Feet do a lot of work when you’re running. And while experts agree that they often get more attention than they deserve when it comes to influencing the stride, they often get less help than they need to perform their job well. That job involves cushioning your landing, balancing and supporting your weight, and assisting with propulsion. If your feet are not supple, strong and active, you have to use larger muscles up the chain, requiring more energy and putting you at greater risk of injury, ranging from plantar fasciitis to Achilles tendinosis.
Improving your foot health, however, doesn’t require adding time to your workouts. You can work your feet anytime you can get your shoes off. Here are four things you can do sitting—or standing—at your desk during the workday.
1. Foot Massage and Rolling
Training, by definition, strains our muscles and tendons. When they rebuild stronger they can develop scar tissue, adhesions between layers, and tight spots called trigger points. One of the most effective treatments is massage. You can use your thumbs to find and release tight spots, or, less obtrusive and easier to do while working, roll your foot over a small ball or roller. Experiment with a golf ball, lacrosse ball or a sculpted roller like the R3 by Roll Recovery to find what feels best for you.
Rolling is especially effective for treating pain in the plantar fascia, the flat tendon that forms the bottom of your foot, says Brian Fullem, sports podiatrist and author of The Runner’s Guide to Healthy Feet and Ankles. “The fascia becomes thickened like scar tissue when you have plantar fasciitis, so you can help remodel it with rolling over a ball or a roller,” Fullem says. Rolling also works to release trigger points in the abductor hallucis muscle that runs the length of the arch from the big toe to the heel.
2. Short-Foot Exercise
One of the most effective exercises to strengthen that arch muscle is to do short-foot exercises, also called doming. You can do this even with shoes on if they are not too tight, but it is easier if you can kick your shoes off under your desk.
Start with your feet flat on the floor beneath your knees. Without curling your toes, pull the ball of your foot closer to your heel. Your arch will dome up as your foot shortens. Initially, you may have to reach your fingers beneath your arch and gently pull up to cue the motion. When you reach the shortest, highest position you can, hold there, relax and splay your toes, then push down on your entire foot, feeling how it supports weight on the arch formed between your heel and the ball of your foot. Hold for 6–10 seconds and relax. Repeat 5 to 10 times. When you have opportunity, do this standing on both feet, then on one foot.
3. Toe Yoga
You can also improve foot strength and muscular activity by doing what natural running expert Mark Cucuzzella, MD, calls “toe yoga.” Start by splaying your toes as wide as you can, holding for 6–10 seconds, and relaxing. Then lift the big toe as high as you can while keeping the four little toes on the ground. You may need to reach down and pull it up at first to cue the muscle activation. Finally, push the big toe down while lifting the other four, keeping the full ball of your foot flat on the ground. Once you can isolate the big toe, practice lifting and holding it briefly, then driving it into the ground. Alternate for several minutes.
4. Ankle Calisthenics
The above exercises isolate the small, supporting muscles in the foot itself.
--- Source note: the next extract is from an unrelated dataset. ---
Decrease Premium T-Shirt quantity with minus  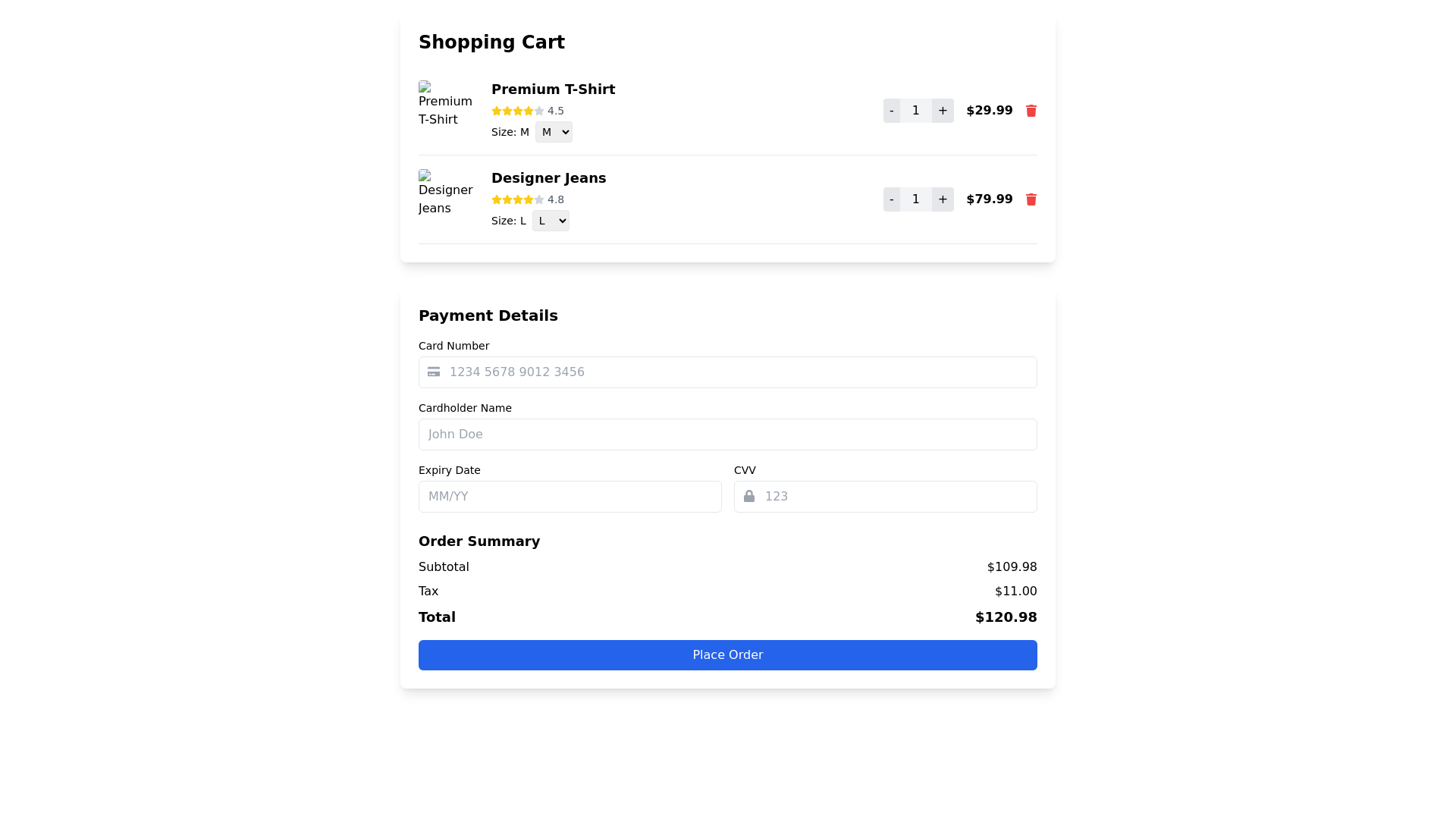892,111

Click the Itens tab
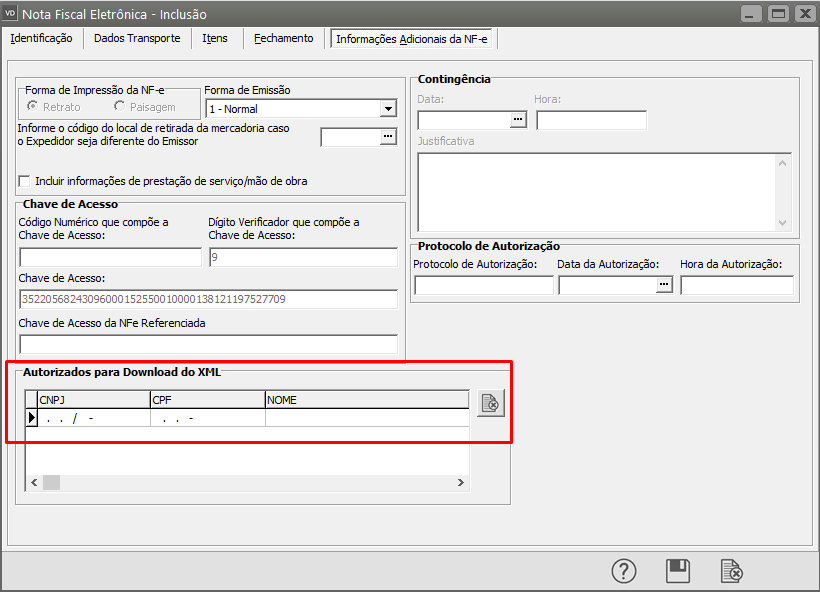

Equally important are the small muscles crossing the ankle that react quickly to stabilize the joint during each running stride.
Isometric ankle exercises are one way to strengthen these muscles, which become weak from wearing shoes that are too stable over surfaces too consistent. While they seem simple, Biomechanical researcher Benno Nigg reports that these exercises work remarkably well to improve stability and reduce risk of injury to the larger muscles and tendons in the lower leg. To do the exercise, push your feet against the sides of your desk or the legs of your chair. Push as hard as you can, hold for 15 seconds, and release. Repeat 5 times in each direction: left/right, up/down, forward/back. Do every day, or several times per week.
If you’re able to take your socks off at work without offending your neighbors, you can add towel pick-ups and pulls. First, throw a towel or t-shirt under your desk. “Practice picking up the item with your toes and holding it for a count of 5,” Fullem says. Do 15 reps with each foot, and add a second set as you get stronger.
You can also advance to towel pulls. Lay the towel out in front of your foot and place a heavy book on the far end. Pull the book toward you by grasping and bunching up the towel with your toes. Lay the towel out with the book to the left of your foot. Pull it to the center by lifting your toes while keeping your heel on the ground and reaching and grasping the towel. Move the book to the right and pull it to the center using the same foot. Repeat with the other foot in both directions.